Can J Anaesth. 2025 Dec 1. doi: 10.1007/s12630-025-03040-z. Online ahead of print.
PURPOSE: Cardiac complications after noncardiac surgery remain a leading source of postoperative morbidity and mortality. In 2016, the Canadian Cardiovascular Society (CCS) published guidelines that outlined an approach to perioperative cardiac risk assessment for noncardiac surgery, integrating biomarkers. We sought to evaluate the adherence to these guidelines at McGill University Health Centre, a quaternary care hospital in Montreal, QC, Canada.
METHODS: We conducted a historical cohort study of all patients undergoing elective noncardiac surgery requiring overnight stay between January 2018 and December 2019. The primary outcome was adherence to preoperative B-type natriuretic peptide (BNP) measurement. Secondary outcomes included adherence to postoperative troponin and electrocardiogram (ECG) acquisition, and 30-day postoperative outcomes.
RESULTS: Among our cohort of 3,623 patients, BNP measurement adherence was 52.4%. Troponin and ECG acquisition adherence was 34.6% and 30.5%, respectively.

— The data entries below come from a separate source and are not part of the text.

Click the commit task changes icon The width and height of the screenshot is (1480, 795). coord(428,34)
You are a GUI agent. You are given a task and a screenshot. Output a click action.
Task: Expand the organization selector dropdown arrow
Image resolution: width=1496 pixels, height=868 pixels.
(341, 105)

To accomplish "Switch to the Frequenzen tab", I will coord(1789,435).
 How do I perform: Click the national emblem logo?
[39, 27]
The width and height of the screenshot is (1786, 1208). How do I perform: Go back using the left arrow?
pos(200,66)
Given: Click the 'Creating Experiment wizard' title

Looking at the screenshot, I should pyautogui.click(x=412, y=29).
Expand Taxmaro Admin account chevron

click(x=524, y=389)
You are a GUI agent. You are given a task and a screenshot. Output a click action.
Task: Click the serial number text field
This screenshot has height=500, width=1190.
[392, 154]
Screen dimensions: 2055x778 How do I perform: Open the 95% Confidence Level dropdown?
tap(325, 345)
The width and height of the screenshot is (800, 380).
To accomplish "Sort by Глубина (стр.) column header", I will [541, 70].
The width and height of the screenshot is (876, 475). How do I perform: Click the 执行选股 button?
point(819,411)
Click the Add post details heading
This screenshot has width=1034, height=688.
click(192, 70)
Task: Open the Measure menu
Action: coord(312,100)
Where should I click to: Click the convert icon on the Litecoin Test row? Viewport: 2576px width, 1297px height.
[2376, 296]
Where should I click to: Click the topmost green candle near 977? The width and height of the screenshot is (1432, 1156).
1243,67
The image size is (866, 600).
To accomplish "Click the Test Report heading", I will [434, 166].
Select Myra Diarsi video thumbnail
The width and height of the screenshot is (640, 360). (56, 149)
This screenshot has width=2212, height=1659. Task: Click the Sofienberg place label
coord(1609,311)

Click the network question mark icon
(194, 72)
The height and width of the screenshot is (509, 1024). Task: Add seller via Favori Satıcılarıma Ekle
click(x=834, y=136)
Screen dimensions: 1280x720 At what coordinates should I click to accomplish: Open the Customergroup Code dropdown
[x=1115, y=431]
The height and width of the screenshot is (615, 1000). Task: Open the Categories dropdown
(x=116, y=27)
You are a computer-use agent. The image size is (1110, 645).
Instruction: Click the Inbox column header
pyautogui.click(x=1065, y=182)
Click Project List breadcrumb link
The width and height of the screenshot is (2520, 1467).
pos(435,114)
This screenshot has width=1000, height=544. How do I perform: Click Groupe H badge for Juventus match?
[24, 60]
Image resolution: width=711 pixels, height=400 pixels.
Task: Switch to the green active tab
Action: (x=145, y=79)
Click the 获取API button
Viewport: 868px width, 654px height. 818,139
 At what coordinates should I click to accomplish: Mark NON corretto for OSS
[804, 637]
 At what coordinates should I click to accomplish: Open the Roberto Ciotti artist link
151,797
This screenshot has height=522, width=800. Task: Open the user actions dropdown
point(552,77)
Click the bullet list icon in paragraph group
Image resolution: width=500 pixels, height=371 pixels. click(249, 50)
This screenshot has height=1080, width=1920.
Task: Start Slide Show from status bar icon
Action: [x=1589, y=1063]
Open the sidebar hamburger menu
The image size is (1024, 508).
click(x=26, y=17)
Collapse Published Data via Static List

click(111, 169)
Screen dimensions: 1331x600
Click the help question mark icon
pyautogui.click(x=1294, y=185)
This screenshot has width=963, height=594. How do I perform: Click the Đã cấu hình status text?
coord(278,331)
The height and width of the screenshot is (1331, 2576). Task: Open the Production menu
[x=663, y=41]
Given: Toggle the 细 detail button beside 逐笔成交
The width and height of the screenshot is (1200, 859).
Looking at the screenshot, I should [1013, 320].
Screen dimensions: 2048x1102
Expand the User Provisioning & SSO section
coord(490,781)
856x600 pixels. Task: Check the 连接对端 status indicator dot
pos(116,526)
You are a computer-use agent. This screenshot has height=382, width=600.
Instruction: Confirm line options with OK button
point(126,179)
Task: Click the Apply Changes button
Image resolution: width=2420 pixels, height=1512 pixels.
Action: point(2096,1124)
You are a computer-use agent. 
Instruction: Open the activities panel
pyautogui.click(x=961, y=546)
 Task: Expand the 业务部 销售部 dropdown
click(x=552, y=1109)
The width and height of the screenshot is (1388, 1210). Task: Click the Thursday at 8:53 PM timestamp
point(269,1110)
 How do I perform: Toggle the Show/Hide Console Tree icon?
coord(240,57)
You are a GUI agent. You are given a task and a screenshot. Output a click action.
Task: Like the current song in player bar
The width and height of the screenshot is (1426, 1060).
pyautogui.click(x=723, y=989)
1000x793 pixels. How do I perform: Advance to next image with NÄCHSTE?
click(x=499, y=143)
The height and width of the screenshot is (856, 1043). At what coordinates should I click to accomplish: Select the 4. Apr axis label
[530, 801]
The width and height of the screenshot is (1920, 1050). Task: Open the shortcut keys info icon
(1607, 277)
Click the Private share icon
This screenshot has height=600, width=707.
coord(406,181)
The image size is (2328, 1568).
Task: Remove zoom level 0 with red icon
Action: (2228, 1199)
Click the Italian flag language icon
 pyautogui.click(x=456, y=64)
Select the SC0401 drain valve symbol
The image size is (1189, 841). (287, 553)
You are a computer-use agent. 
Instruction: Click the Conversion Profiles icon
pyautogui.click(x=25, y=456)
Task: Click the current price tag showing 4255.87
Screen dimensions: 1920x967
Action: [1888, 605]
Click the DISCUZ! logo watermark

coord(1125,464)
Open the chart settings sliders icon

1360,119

Patients with an elevated preoperative BNP had higher incidences of 30-day myocardial injury after noncardiac surgery (20.2% vs 4.3%; P < 0.001), myocardial infarction (5.2% vs 0.5%; P < 0.001), mortality (2.5% vs 0.6%; P < 0.001), and to a lesser extent, cardiac arrest and heart failure decompensation. Patients with elevated postoperative troponin levels had higher incidences of 30-day myocardial infarction (20.7% vs 0.0%; P < 0.001), mortality (7.8% vs 0.6%; P < 0.001), and to a lesser extent, cardiac arrest and heart failure decompensation. Elevated BNP and troponin levels were associated with higher physician follow-up rates.
CONCLUSIONS: About half of the patients undergoing noncardiac surgery in our cohort underwent BNP screening as recommended by CCS guidelines; troponin and ECG acquisition adherence was even lower. While postoperative cardiac ischemia is associated with increased 30-day morbidity and mortality, more studies exploring physician risk stratification practice and the impact of increased testing on long-term outcomes are needed.